TASK BRIEF >> When you set down the entries, keep every word exactly as it is but drop the pictures.

[Screenshot grounding data]
-=-=-

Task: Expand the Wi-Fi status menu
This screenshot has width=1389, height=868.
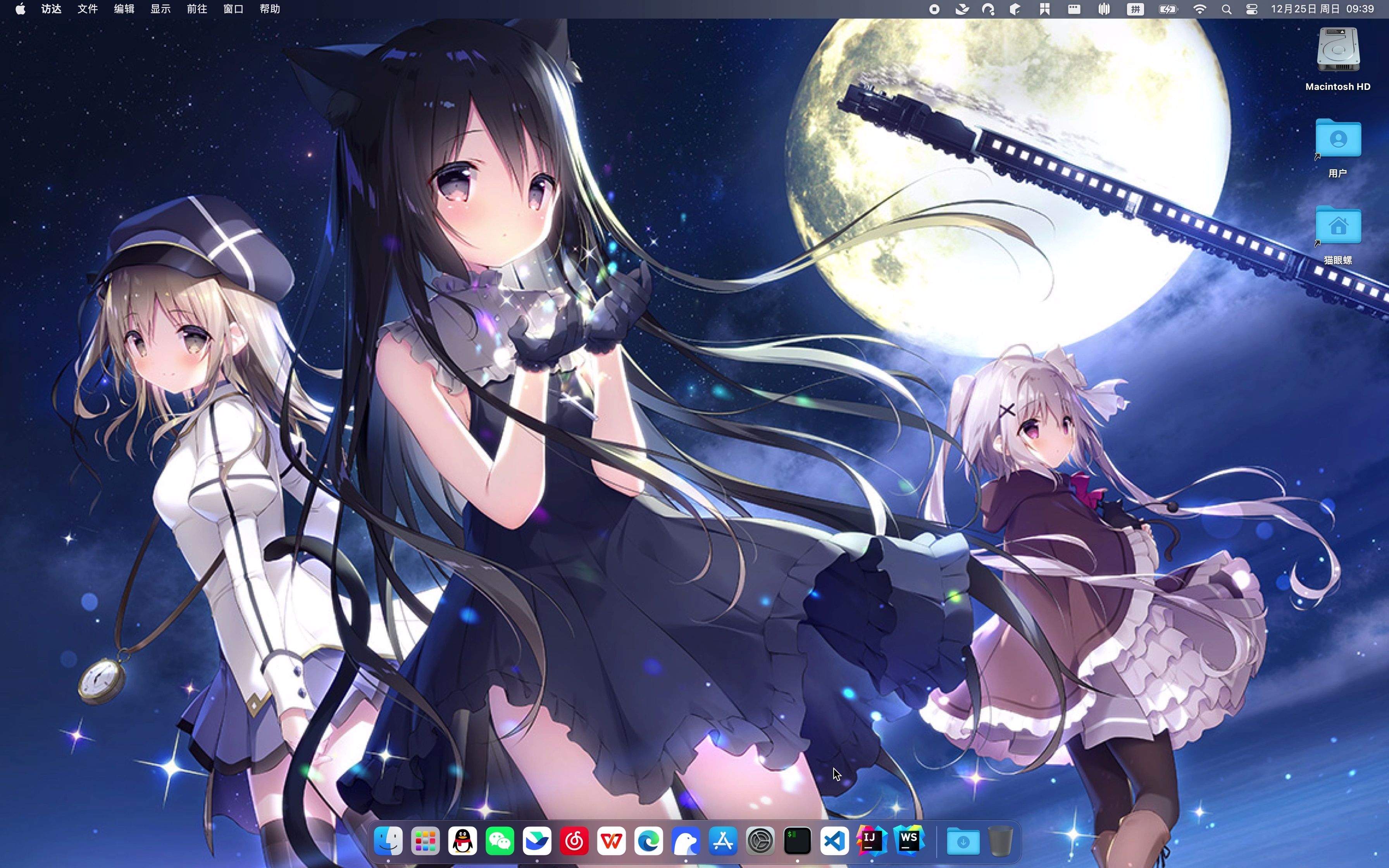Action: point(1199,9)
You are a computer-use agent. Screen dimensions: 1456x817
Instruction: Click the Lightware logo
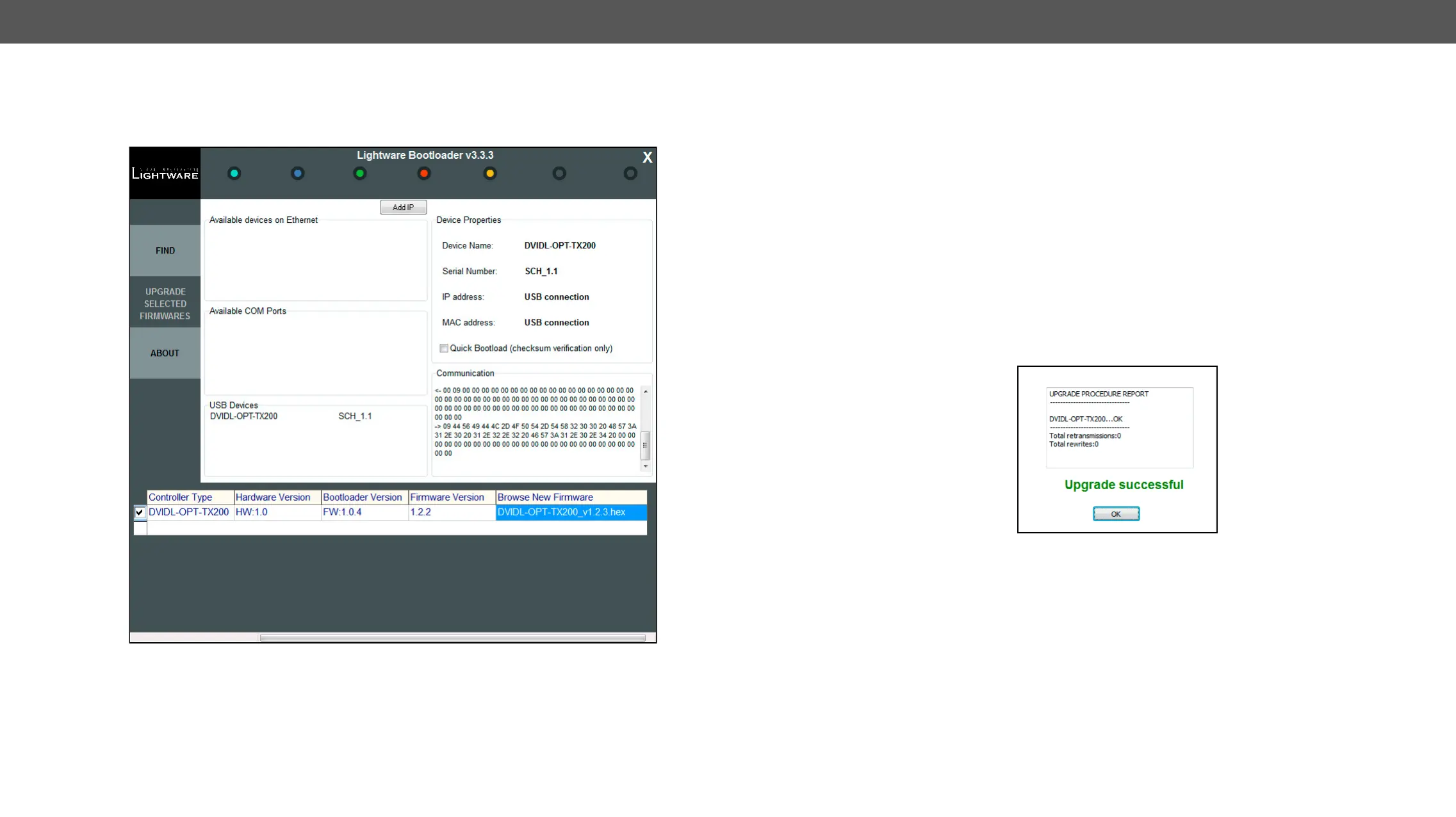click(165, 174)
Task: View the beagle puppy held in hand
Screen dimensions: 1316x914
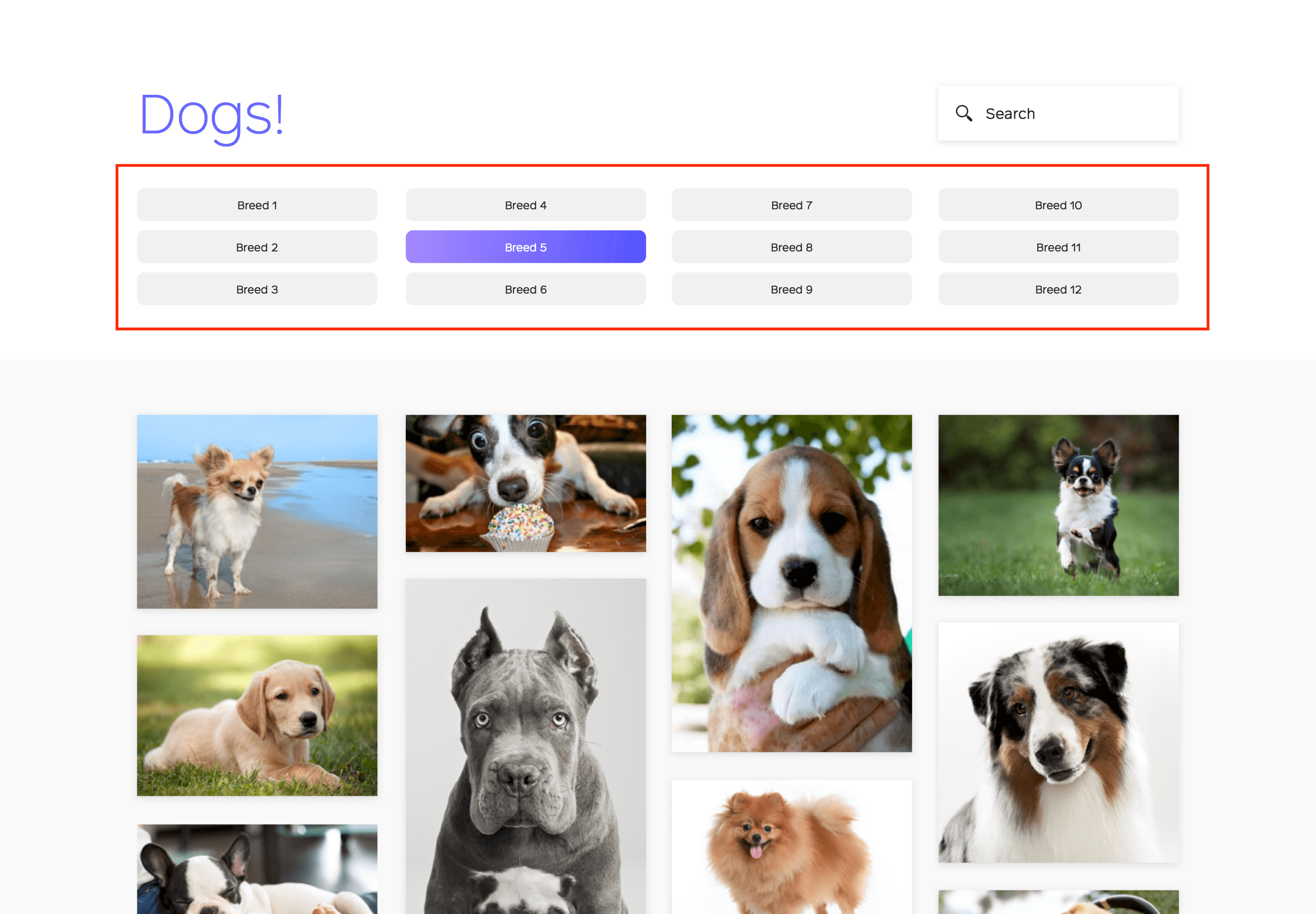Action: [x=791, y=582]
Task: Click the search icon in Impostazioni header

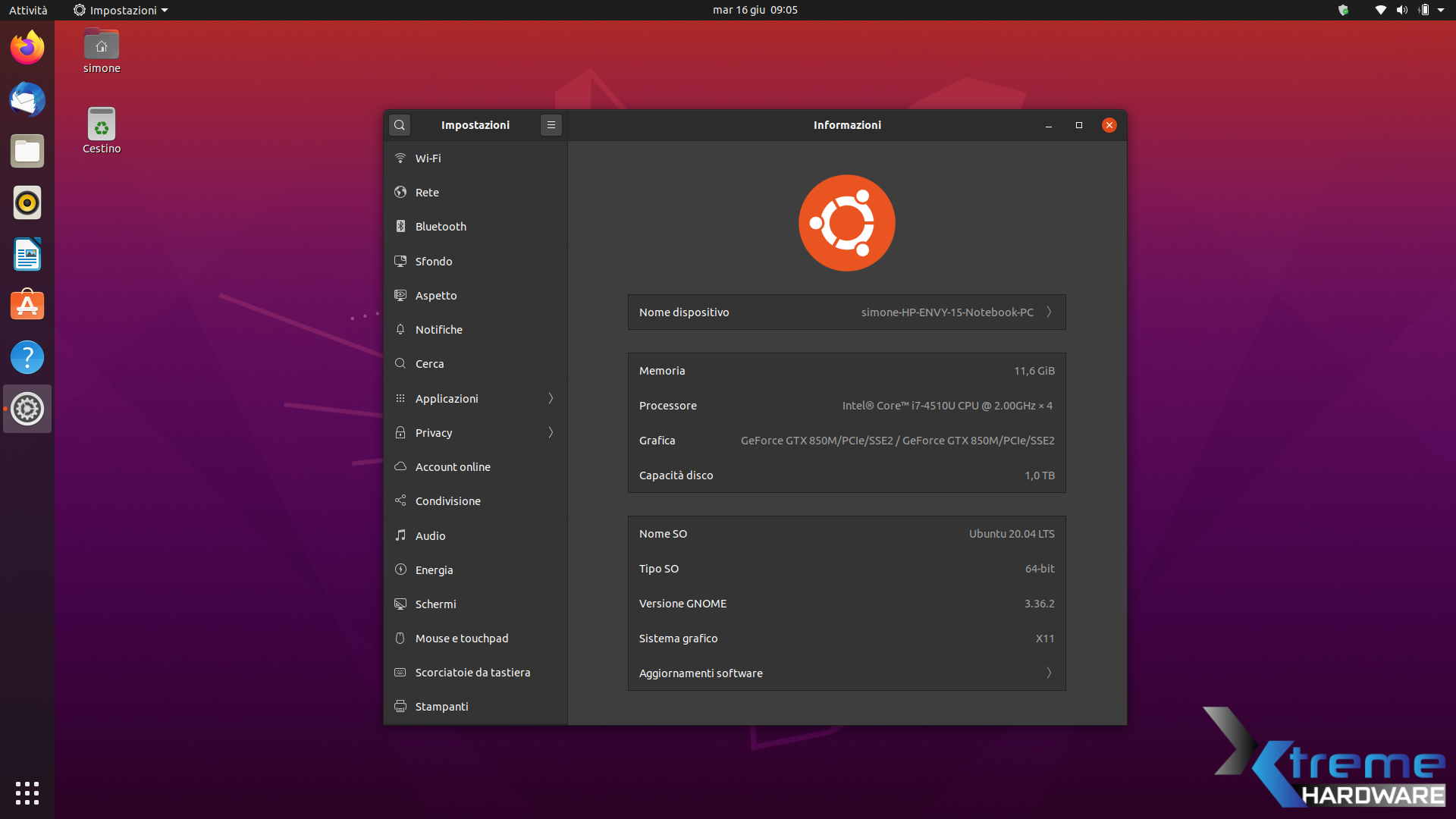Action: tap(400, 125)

-=-=-

RESULT >>
Task: Expand the Wi-Fi status menu
This screenshot has width=1389, height=868.
Action: point(1199,9)
You are a computer-use agent. Screen dimensions: 1456x817
Instruction: Click the Lightware logo
click(165, 174)
Task: View the beagle puppy held in hand
Screen dimensions: 1316x914
Action: [x=791, y=582]
Task: Click the search icon in Impostazioni header

Action: tap(400, 125)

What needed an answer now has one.